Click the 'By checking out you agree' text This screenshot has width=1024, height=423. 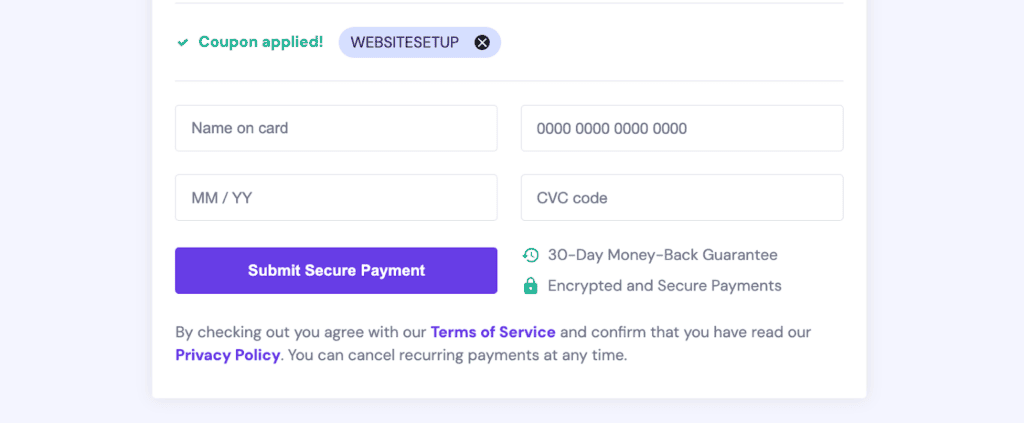[x=300, y=332]
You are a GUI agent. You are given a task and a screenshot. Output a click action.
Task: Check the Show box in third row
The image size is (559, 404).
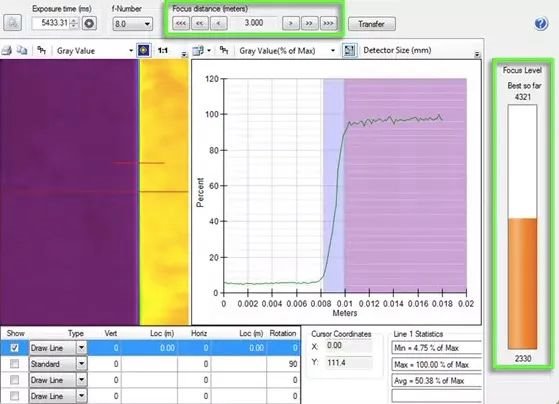pos(14,380)
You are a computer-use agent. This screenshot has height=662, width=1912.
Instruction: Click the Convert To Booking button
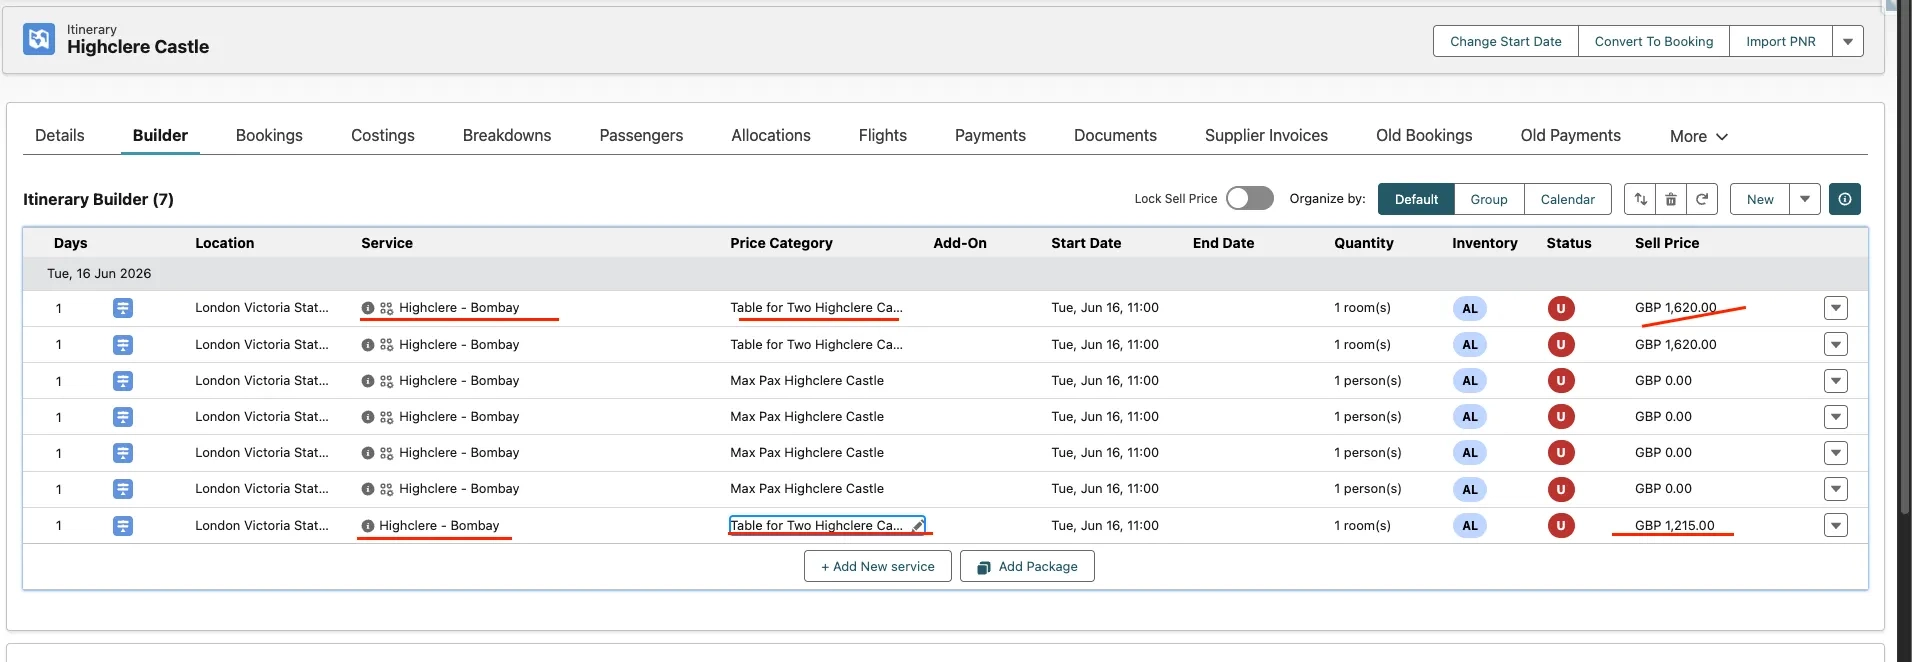[1653, 41]
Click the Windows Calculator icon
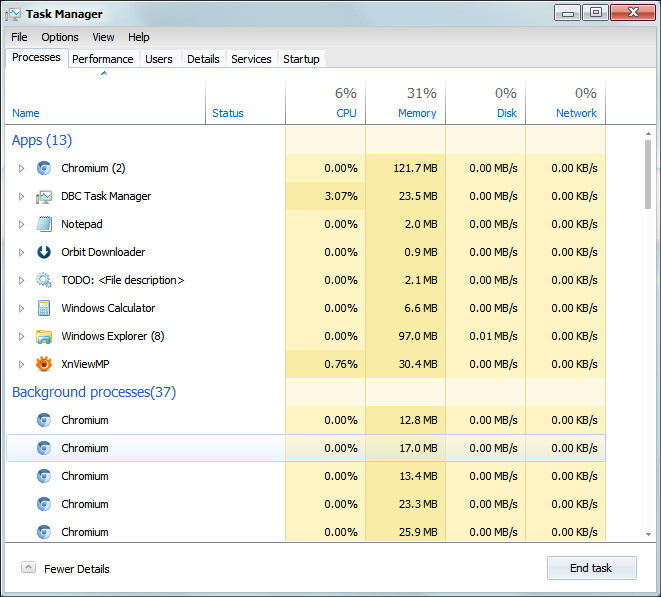661x597 pixels. tap(44, 308)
=======
Task
From the line containing "Task: Check the Show box in third row" down to the final line of the material above, reproduce each line exactly and include no images.

Answer to the exercise
Task: Check the Show box in third row
The image size is (559, 404).
pos(14,380)
You are a computer-use agent. This screenshot has height=662, width=1912.
Instruction: Click the Convert To Booking button
[1653, 41]
Click the Windows Calculator icon
661x597 pixels. tap(44, 308)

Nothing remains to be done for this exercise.